Ten aanzien van de terugvordering van de teveel betaalde bijstand aan eiseres en de mede hoofdelijke aansprakelijkstelling van eiseres voor de terugvordering van teveel betaalde bijstand aan eiser (ROT 19/3661) en de terugvordering van teveel betaalde bijstand aan eiser (ROT 19/3683)
8. Tegen de mede hoofdelijk aansprakelijkstelling van eiseres voor de terugbetaling van de aan eiser teveel betaalde bijstand over de periode van 19 november 2018 tot en met 31 december 2018 van € 1.325,42, de terugvordering van € 1.325,42 van eiser en de terugvordering van € 1.325,42 van eiseres, zijn geen afzonderlijke beroepsgronden aangevoerd en behoeven daarom geen bespreking.
9. Het beroep van eiseres tegen het bestreden besluit 2 is ongegrond.
Voor een veroordeling van de proceskosten van eiseres bestaat daarom geen aanleiding.
10. Het beroep van eiser tegen het bestreden besluit 1 is gegrond. De rechtbank vernietigt het bestreden besluit 1, voor zover daarbij de intrekking en terugvordering van de bijstand van eiser van 1 oktober 2018 tot en met 18 november 2018 is gehandhaafd.
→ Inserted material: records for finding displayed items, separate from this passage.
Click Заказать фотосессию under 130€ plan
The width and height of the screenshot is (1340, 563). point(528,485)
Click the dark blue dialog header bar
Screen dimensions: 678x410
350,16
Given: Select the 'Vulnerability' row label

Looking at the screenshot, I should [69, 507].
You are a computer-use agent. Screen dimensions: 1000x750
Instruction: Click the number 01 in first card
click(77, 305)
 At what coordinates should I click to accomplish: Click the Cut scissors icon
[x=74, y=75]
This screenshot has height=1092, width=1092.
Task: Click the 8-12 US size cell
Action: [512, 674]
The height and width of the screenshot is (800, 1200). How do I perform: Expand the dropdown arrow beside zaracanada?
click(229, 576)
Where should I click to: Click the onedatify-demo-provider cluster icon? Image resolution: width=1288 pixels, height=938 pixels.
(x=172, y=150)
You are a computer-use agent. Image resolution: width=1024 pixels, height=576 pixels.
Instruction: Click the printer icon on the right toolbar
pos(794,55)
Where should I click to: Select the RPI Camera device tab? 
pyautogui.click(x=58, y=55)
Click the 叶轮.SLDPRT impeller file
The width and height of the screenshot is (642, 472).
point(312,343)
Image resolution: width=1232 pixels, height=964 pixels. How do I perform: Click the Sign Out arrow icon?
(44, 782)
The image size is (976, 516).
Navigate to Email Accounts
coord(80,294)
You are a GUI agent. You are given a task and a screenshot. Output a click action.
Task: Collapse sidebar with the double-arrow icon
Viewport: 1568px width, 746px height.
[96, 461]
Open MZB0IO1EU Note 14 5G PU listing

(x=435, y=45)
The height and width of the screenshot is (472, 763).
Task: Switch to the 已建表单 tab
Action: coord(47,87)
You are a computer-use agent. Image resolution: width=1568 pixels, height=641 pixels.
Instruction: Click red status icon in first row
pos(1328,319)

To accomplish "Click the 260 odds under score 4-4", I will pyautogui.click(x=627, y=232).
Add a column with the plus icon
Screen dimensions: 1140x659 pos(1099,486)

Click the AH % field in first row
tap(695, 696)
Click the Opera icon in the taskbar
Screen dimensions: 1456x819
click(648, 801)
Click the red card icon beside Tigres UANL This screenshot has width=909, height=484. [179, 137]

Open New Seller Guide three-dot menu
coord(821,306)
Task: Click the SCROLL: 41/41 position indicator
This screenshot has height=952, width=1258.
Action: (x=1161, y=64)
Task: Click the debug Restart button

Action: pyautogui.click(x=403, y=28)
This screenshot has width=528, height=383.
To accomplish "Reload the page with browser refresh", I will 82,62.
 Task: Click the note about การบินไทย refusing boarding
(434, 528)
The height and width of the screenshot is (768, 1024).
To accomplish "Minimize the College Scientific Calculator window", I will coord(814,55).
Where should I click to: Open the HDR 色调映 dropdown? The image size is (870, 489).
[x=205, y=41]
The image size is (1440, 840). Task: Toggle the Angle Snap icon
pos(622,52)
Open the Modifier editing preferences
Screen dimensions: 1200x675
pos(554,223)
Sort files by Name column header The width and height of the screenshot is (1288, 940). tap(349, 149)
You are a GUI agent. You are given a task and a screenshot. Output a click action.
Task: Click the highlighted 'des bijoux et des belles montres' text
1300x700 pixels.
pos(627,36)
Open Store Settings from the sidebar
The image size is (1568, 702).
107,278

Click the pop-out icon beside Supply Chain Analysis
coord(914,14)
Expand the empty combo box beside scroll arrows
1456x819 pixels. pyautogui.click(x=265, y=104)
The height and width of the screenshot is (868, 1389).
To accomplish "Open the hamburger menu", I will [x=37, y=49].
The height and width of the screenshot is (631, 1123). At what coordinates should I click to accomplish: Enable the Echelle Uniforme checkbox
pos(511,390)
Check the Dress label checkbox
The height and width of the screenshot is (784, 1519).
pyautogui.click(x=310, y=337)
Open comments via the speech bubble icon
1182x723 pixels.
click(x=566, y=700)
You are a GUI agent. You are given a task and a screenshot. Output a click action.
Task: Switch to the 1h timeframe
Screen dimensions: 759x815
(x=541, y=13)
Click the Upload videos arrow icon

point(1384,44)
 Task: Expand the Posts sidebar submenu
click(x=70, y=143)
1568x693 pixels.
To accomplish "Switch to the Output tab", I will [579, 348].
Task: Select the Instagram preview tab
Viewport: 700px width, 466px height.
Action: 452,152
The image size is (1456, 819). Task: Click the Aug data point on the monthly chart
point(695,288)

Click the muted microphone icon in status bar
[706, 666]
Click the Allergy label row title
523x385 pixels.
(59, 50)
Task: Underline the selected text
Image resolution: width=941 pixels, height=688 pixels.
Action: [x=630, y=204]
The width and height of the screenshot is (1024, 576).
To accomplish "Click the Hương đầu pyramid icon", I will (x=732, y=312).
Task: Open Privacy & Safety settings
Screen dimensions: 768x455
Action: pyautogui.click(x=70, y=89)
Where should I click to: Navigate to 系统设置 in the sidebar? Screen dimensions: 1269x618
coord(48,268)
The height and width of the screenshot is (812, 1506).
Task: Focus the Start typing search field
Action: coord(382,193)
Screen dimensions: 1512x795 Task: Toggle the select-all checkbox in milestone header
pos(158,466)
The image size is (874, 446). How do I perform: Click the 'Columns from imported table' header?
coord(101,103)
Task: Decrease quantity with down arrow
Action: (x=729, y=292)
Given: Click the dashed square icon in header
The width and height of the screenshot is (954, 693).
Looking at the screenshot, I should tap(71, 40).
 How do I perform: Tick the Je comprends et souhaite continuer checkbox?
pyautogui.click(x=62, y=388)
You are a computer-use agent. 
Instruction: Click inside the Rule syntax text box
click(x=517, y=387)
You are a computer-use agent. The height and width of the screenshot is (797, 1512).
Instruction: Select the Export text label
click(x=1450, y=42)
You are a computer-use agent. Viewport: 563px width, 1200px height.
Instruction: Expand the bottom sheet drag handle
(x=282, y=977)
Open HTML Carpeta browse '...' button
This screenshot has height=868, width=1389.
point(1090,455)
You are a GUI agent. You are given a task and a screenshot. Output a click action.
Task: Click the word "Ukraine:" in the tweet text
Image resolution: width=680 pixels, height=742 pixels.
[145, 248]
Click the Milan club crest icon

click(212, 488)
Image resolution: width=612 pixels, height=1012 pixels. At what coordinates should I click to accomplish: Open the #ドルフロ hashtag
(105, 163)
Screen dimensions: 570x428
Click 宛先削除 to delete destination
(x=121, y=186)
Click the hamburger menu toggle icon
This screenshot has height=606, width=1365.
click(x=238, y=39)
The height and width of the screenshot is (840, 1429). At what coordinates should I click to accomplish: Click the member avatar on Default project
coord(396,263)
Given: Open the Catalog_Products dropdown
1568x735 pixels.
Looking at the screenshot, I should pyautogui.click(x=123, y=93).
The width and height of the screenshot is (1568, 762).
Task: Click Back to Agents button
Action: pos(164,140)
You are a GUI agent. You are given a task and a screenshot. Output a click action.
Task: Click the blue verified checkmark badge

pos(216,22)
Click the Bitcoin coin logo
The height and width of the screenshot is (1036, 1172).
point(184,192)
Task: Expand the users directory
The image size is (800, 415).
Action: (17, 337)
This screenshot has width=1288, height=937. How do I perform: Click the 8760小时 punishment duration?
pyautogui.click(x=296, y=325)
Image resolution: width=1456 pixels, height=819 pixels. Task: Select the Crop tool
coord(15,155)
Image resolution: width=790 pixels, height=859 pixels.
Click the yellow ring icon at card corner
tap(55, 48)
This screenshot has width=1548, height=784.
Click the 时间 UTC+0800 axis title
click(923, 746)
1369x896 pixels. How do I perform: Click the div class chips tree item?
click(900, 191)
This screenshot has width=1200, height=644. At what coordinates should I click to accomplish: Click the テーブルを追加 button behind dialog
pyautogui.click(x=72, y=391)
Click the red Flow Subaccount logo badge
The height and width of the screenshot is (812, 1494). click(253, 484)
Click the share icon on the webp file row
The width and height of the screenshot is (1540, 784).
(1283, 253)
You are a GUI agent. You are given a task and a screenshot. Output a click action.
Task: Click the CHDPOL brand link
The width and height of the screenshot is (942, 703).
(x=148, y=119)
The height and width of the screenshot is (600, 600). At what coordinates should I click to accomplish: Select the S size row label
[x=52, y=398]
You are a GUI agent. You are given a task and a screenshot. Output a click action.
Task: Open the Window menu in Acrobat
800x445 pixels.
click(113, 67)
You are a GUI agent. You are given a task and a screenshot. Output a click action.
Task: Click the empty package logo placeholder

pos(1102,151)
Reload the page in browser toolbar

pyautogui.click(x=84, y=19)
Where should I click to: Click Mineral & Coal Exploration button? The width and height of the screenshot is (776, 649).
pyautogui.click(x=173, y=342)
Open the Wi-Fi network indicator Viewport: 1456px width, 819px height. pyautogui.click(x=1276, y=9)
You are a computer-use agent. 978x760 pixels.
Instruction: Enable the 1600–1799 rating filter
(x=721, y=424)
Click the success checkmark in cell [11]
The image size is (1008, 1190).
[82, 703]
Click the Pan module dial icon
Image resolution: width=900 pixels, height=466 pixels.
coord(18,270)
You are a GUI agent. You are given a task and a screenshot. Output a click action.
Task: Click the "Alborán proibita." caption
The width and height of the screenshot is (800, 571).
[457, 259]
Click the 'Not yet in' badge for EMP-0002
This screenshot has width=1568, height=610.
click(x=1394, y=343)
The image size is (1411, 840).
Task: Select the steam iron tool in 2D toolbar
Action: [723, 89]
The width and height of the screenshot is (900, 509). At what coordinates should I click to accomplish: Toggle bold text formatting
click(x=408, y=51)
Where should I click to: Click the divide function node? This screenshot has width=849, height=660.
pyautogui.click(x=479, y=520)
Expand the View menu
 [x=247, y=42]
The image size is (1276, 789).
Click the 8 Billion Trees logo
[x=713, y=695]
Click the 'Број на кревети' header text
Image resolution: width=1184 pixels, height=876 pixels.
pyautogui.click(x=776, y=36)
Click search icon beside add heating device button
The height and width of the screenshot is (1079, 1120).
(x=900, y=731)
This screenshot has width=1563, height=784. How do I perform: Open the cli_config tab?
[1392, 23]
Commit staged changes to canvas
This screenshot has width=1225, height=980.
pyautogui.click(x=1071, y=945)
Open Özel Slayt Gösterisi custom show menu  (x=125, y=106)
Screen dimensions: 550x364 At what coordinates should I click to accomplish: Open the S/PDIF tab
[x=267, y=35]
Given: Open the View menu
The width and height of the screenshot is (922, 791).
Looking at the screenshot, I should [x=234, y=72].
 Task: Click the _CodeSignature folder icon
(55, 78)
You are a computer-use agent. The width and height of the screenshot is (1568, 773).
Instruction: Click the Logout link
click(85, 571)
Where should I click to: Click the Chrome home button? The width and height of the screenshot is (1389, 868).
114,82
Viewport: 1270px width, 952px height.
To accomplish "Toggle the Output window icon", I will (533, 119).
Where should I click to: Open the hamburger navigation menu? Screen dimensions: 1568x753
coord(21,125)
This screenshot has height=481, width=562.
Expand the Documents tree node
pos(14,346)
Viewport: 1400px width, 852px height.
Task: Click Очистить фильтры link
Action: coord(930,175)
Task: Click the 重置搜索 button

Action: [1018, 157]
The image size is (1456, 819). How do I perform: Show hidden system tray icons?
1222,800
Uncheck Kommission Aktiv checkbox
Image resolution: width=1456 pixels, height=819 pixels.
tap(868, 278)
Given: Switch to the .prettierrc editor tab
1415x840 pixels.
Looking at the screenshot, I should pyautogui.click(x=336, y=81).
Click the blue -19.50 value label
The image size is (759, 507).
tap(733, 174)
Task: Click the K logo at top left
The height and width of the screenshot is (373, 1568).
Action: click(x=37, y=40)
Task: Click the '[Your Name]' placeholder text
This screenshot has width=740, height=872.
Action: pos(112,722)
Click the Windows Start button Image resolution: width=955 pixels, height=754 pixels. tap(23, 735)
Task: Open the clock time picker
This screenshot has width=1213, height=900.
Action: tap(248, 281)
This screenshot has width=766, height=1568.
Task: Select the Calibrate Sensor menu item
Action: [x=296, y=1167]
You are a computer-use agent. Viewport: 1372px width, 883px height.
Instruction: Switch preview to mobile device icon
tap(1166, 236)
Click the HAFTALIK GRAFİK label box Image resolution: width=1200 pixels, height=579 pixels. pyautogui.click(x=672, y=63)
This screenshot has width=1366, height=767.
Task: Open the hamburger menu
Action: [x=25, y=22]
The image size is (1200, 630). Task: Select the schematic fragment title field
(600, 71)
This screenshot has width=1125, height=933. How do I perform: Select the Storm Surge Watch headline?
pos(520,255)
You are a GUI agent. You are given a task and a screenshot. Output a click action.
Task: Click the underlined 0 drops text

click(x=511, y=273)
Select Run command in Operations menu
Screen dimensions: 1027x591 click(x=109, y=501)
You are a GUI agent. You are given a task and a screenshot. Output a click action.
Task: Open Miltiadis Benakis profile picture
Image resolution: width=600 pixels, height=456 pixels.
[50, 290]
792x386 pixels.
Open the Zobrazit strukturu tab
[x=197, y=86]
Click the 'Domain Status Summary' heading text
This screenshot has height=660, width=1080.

Verweerder zal daarom een nieuw besluit moeten nemen met inachtneming van deze uitspraak.
11. Omdat de rechtbank het beroep van eiser gegrond verklaart, bepaalt de rechtbank dat verweerder aan eiser het door hem betaalde griffierecht vergoedt.
12. De rechtbank veroordeelt verweerder in de door eiser gemaakte proceskosten.
Deze kosten stelt de rechtbank op grond van het Besluit proceskosten bestuursrecht voor de door een derde beroepsmatig verleende rechtsbijstand vast op € 1.024,- (1 punt voor het indienen van het beroepschrift en 1 punt voor het verschijnen ter zitting met een waarde per punt van € 512,- en wegingsfactor 1).
13. Dit betekent dat de besluiten tot intrekking van de bijstand van eiser en eiseres per 19 november 2018 in stand blijven. Eiser moet een bedrag van € 1.325,42 aan teveel ontvangen bijstand aan verweerder terugbetalen en eiseres is daar ook mede hoofdelijk aansprakelijk voor. Eiseres moet zelf ook een bedrag van € 1.325,42 aan teveel ontvangen bijstand aan verweerder terugbetalen.